5: Yamamoto Shingen -New Name (NP)
Language/Culture (Sengoku period Japan) most important.
Yamamoto - Japanese family name, found in Solveig Prándardóttir's "Name Construction in Medieval Japan", dating to 1147, in the Heian era.
Shingen - Masculine Japanese houmyou, dated to the late Sengoku era. The most notable example is that of Takeda Shingen
(1521-1573), who was a daimyo of Kai Province. His name, with this spelling, is found in "The Samurai" by Stephen Turnbull, p.20 (Osprey Publishing, 2016) <https://www.google.com/books/edition/The_Samurai/dgCGDAAAQBAJ?
hl=en&gbpv=1&bsq=Takeda%20Shingen>. :
"Their leaders called themselves daimyo, which literally means 'great names', and 16th-century daimyo such as Takeda Shingen, Uesugi Kenshin and Date Masamune were to make 'great names' for themselves that eclipsed anything their heroic.

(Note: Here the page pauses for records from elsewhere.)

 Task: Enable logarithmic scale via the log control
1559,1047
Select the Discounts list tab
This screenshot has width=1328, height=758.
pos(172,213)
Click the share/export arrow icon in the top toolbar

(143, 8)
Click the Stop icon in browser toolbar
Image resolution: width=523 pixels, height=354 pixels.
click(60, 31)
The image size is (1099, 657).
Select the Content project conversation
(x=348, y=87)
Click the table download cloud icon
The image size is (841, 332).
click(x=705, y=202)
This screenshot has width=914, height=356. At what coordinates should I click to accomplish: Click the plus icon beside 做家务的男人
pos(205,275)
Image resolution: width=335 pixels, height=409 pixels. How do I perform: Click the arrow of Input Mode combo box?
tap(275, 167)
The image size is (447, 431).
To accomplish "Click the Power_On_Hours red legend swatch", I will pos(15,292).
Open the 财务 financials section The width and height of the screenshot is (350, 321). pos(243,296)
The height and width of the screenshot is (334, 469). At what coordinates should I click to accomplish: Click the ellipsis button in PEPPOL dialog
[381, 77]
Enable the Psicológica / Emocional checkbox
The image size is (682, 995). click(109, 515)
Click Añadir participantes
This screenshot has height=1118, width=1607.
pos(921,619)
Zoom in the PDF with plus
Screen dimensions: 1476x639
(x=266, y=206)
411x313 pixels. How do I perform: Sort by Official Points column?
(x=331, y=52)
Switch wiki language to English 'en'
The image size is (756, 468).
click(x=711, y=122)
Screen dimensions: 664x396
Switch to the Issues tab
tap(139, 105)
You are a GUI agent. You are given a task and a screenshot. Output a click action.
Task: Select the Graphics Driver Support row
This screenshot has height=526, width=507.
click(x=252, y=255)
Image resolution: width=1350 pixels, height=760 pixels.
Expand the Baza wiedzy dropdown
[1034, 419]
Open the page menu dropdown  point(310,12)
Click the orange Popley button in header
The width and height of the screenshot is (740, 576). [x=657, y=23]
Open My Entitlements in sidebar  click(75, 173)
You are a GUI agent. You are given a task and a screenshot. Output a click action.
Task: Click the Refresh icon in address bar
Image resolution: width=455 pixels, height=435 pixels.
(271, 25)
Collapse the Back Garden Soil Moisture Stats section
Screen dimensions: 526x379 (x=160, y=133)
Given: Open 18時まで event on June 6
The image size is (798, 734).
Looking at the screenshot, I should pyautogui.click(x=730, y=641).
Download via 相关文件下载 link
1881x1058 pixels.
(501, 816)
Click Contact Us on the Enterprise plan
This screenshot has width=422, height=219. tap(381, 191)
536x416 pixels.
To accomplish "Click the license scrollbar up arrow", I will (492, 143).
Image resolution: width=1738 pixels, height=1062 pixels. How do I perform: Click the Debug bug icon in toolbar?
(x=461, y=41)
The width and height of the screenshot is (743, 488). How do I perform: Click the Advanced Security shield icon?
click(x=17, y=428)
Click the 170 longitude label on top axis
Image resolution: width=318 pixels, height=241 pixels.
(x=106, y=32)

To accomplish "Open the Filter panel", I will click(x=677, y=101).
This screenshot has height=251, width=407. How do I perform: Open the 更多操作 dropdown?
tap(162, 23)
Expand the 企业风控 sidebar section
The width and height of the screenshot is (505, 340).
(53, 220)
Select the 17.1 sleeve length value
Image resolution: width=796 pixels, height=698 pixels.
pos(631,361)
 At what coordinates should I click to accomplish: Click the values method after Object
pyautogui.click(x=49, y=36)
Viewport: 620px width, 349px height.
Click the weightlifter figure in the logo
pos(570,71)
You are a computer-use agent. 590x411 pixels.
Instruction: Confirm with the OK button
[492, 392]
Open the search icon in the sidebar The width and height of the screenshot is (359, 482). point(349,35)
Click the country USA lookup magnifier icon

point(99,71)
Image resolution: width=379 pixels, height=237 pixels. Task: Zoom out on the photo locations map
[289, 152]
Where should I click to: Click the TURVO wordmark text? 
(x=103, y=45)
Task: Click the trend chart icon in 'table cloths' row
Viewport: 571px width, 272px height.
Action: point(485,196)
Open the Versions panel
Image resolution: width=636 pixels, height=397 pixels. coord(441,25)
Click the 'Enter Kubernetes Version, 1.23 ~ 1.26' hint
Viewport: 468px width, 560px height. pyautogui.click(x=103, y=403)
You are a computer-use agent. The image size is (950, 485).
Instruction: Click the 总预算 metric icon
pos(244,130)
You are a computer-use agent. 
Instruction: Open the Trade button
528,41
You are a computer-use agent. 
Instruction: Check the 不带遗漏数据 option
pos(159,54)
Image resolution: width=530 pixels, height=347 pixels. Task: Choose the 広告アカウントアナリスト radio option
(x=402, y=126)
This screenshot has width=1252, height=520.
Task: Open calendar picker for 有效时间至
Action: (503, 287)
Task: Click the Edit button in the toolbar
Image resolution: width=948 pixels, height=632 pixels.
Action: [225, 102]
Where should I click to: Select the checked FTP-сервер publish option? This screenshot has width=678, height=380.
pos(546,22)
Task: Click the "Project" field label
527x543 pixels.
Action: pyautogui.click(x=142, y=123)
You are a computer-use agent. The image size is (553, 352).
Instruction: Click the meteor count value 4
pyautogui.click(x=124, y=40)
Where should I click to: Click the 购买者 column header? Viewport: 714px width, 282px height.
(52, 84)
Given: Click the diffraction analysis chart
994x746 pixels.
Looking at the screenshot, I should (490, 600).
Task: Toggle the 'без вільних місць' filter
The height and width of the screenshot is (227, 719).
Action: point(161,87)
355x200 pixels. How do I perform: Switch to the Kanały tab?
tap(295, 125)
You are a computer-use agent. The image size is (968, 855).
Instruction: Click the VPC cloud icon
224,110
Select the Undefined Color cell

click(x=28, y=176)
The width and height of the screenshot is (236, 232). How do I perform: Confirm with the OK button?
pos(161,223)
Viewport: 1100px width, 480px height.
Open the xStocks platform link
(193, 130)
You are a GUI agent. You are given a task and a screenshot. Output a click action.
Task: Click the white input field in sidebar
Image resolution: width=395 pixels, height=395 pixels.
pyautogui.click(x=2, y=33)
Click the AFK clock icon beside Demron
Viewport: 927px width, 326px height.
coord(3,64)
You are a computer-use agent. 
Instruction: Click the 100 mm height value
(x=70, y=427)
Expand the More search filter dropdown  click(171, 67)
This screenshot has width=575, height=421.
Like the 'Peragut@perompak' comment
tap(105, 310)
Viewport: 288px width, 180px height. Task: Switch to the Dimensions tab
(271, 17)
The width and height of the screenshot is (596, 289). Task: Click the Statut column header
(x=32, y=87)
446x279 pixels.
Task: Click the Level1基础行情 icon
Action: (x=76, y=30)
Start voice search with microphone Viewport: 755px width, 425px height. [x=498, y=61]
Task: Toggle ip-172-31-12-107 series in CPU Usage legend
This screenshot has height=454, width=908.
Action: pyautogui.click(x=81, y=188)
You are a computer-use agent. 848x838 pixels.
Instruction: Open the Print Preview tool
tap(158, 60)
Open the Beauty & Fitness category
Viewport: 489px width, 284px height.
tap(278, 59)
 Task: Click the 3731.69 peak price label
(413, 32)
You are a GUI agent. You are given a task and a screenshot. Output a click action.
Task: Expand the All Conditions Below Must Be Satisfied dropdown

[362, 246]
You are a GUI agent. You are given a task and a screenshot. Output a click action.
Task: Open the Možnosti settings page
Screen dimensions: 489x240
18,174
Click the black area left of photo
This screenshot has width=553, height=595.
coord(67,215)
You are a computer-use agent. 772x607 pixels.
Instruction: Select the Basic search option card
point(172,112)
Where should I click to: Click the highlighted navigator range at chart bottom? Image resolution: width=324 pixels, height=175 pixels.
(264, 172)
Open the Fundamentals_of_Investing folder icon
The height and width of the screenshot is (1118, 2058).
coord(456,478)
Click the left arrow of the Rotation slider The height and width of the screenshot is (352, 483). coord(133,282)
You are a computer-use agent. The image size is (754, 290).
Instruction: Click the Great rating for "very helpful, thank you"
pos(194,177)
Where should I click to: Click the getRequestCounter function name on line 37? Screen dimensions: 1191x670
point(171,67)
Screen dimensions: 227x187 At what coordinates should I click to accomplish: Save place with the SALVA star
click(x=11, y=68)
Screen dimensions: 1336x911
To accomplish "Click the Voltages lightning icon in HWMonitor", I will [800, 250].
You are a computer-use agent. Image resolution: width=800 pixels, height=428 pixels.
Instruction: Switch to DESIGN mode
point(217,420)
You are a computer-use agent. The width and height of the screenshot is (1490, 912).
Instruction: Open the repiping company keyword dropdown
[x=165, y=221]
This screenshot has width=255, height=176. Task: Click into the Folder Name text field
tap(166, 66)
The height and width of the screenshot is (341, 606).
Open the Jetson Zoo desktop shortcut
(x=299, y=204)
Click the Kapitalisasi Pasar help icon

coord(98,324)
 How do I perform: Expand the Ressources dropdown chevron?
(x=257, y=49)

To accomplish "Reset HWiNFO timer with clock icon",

Shingen is also found 3 times in NCMJ, notably on p.404 in the table "Names of Other Important Figures", also citing Takeda Shingen. It includes a footnote denoting that it is a houmyou (Buddhist religious name), not a nanori. To the best of our abilities, we are unable to find any reason why houmyou and nanori cannot be used interchangeably.